Intriguingly, although a direct comparison of the levels of viral replication in HepG2 and Huh-7 cells is made difficult due to large differences in transfection efficiencies, HBV appears to replicate at comparable if not higher levels in Huh-7 cells, in which HBx has no stimulatory effect, than wild-type HBV does in HepG2 cells. These results suggest that HBx may act by relieving the effect of an inhibitory activity. It has been reported that p53, which is functional in HepG2 cells and mutated in Huh-7 cells (5
), can repress HBV transcription by binding specifically to the HBV enhancer I and that HBx can prevent p53 from exerting this repressive effect (11
), perhaps by interacting directly with p53 (19
).
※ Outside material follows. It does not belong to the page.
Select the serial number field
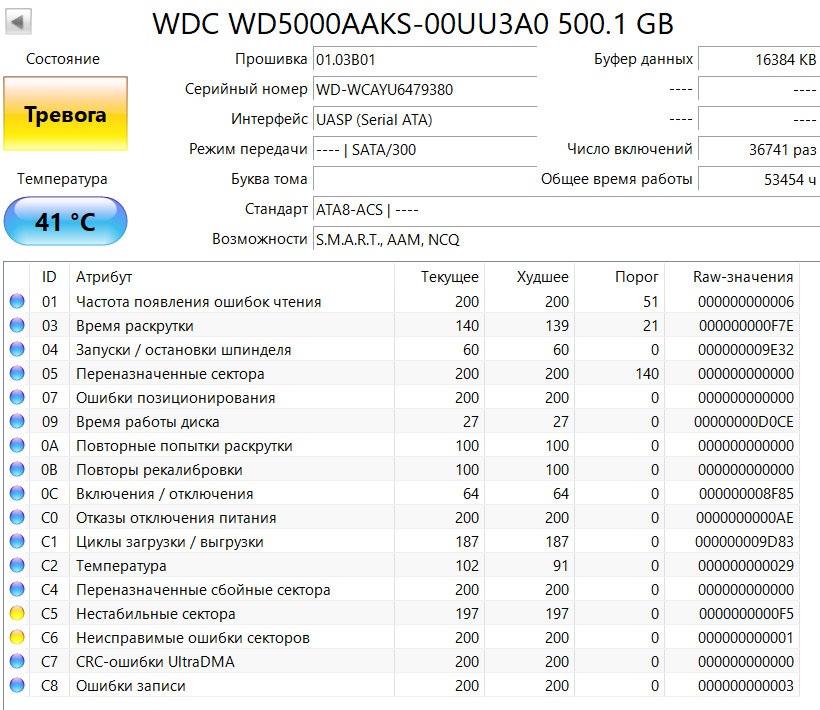The image size is (820, 710). (424, 90)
However, under our experimental conditions, we did not detect any effect on replication of the wild-type or HBx mutant HBV genome upon siRNA-mediated downregulation of endogenous p53 expression in HepG2 cells or cotransfection of a wild-type p53 expression construct in Huh-7 cells (data not shown). Hence, the mechanism through which HBx mediates its activity in association with DDB1 remains to be established.
Whether the DDB1-dependent stimulatory activity of HBx described in the present work is related to the essential function of HBx during natural viral infection remains to be determined. However, evidence has been presented that mutations in the woodchuck hepatitis virus X gene that variably affect binding of WHx to DDB1 in vitro either delay or abolish productive virus infection in woodchucks, consistent with this interaction being functionally important (29
). Surprisingly, in these studies, no correlation was observed when the WHx mutant virus constructs were tested for replication in HepG2 cells (29
), in which HBx-mediated HBV replication involves DDB1. However, we note that HBV replication shows a strong dependence on HBx only under certain experimental conditions, for reasons that are not clear. Since HBx fully substitutes for WHx in activating woodchuck hepatitis virus replication (17
), it is more likely that the WHx mutant constructs were tested under conditions where replication was mostly independent of WHx.
The finding that, when expressed in its most native context from the viral genome, HBx affects the viability of hepatoma cell lines is rather unexpected, since HBV is a noncytopathic virus. An interesting possibility is that HBx exhibits deleterious activities only in actively dividing cells but not in quiescent cells, and experiments aimed at addressing this issue are ongoing. Following this hypothesis, HBx could promote HBV replication without altering cell viability at the time of infection, when most hepatocytes are in a quiescent state. However, HBx might become cytotoxic at later stages of the infection, and thereby possibly contribute to liver cancer development, when hepatocytes divide to replace those destroyed by the host immune response. Since both activities require the binding of HBx to DDB1, this HBV-host protein interaction may represent a promising new target for therapeutic intervention.